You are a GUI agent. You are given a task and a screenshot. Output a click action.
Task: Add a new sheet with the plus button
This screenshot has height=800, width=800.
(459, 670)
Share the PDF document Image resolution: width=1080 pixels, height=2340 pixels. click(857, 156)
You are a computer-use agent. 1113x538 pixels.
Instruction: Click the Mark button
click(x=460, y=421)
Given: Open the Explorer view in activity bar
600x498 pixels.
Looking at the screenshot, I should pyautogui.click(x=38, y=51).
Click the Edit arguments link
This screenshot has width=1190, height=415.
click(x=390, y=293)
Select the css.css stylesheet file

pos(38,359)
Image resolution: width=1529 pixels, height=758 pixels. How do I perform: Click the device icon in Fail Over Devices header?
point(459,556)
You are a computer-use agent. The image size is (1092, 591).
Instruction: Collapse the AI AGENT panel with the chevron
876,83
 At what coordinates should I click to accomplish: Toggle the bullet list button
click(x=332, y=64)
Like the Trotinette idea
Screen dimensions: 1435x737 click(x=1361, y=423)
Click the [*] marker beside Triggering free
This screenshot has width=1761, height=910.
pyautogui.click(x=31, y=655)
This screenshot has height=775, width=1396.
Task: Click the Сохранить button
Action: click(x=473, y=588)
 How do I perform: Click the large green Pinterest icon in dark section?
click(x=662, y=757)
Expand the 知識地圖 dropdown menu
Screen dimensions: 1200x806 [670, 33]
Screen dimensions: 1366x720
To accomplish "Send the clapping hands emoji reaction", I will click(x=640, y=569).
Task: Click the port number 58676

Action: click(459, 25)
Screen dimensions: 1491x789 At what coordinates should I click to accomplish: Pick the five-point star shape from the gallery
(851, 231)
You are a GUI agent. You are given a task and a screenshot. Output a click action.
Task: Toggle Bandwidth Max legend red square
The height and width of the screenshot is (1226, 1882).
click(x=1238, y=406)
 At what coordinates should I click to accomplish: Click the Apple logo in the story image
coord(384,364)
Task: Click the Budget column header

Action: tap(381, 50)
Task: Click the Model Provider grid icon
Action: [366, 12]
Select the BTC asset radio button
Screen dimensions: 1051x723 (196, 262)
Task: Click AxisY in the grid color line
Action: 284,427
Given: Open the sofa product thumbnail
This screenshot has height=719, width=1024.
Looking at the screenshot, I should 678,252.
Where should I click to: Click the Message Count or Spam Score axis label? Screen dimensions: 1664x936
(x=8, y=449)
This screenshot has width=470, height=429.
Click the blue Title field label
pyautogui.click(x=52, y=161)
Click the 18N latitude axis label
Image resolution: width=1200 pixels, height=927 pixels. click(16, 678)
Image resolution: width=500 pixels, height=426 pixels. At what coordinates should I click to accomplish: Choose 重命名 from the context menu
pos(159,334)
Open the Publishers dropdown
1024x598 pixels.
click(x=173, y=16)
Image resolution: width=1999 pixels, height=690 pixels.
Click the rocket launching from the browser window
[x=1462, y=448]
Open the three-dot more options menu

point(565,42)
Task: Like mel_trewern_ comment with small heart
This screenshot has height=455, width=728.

--

■ What you will do
Transcribe every entry word for word.

■ Result
You are a GUI agent. You are given a task and a screenshot. Output a click action.
Task: Add a new sheet with the plus button
This screenshot has height=800, width=800.
(459, 670)
Share the PDF document Image resolution: width=1080 pixels, height=2340 pixels. click(857, 156)
You are a computer-use agent. 1113x538 pixels.
Instruction: Click the Mark button
click(x=460, y=421)
Given: Open the Explorer view in activity bar
600x498 pixels.
Looking at the screenshot, I should pyautogui.click(x=38, y=51).
Click the Edit arguments link
This screenshot has width=1190, height=415.
click(x=390, y=293)
Select the css.css stylesheet file

pos(38,359)
Image resolution: width=1529 pixels, height=758 pixels. How do I perform: Click the device icon in Fail Over Devices header?
point(459,556)
You are a computer-use agent. The image size is (1092, 591).
Instruction: Collapse the AI AGENT panel with the chevron
876,83
 At what coordinates should I click to accomplish: Toggle the bullet list button
click(x=332, y=64)
Like the Trotinette idea
Screen dimensions: 1435x737 click(x=1361, y=423)
Click the [*] marker beside Triggering free
This screenshot has width=1761, height=910.
pyautogui.click(x=31, y=655)
This screenshot has height=775, width=1396.
Task: Click the Сохранить button
Action: click(x=473, y=588)
 How do I perform: Click the large green Pinterest icon in dark section?
click(x=662, y=757)
Expand the 知識地圖 dropdown menu
Screen dimensions: 1200x806 [670, 33]
Screen dimensions: 1366x720
To accomplish "Send the clapping hands emoji reaction", I will click(x=640, y=569).
Task: Click the port number 58676

Action: click(459, 25)
Screen dimensions: 1491x789 At what coordinates should I click to accomplish: Pick the five-point star shape from the gallery
(851, 231)
You are a GUI agent. You are given a task and a screenshot. Output a click action.
Task: Toggle Bandwidth Max legend red square
The height and width of the screenshot is (1226, 1882).
click(x=1238, y=406)
 At what coordinates should I click to accomplish: Click the Apple logo in the story image
coord(384,364)
Task: Click the Budget column header

Action: tap(381, 50)
Task: Click the Model Provider grid icon
Action: [366, 12]
Select the BTC asset radio button
Screen dimensions: 1051x723 (196, 262)
Task: Click AxisY in the grid color line
Action: 284,427
Given: Open the sofa product thumbnail
This screenshot has height=719, width=1024.
Looking at the screenshot, I should 678,252.
Where should I click to: Click the Message Count or Spam Score axis label? Screen dimensions: 1664x936
(x=8, y=449)
This screenshot has width=470, height=429.
Click the blue Title field label
pyautogui.click(x=52, y=161)
Click the 18N latitude axis label
Image resolution: width=1200 pixels, height=927 pixels. click(16, 678)
Image resolution: width=500 pixels, height=426 pixels. At what coordinates should I click to accomplish: Choose 重命名 from the context menu
pos(159,334)
Open the Publishers dropdown
1024x598 pixels.
click(x=173, y=16)
Image resolution: width=1999 pixels, height=690 pixels.
Click the rocket launching from the browser window
[x=1462, y=448]
Open the three-dot more options menu

point(565,42)
Task: Like mel_trewern_ comment with small heart
This screenshot has height=455, width=728.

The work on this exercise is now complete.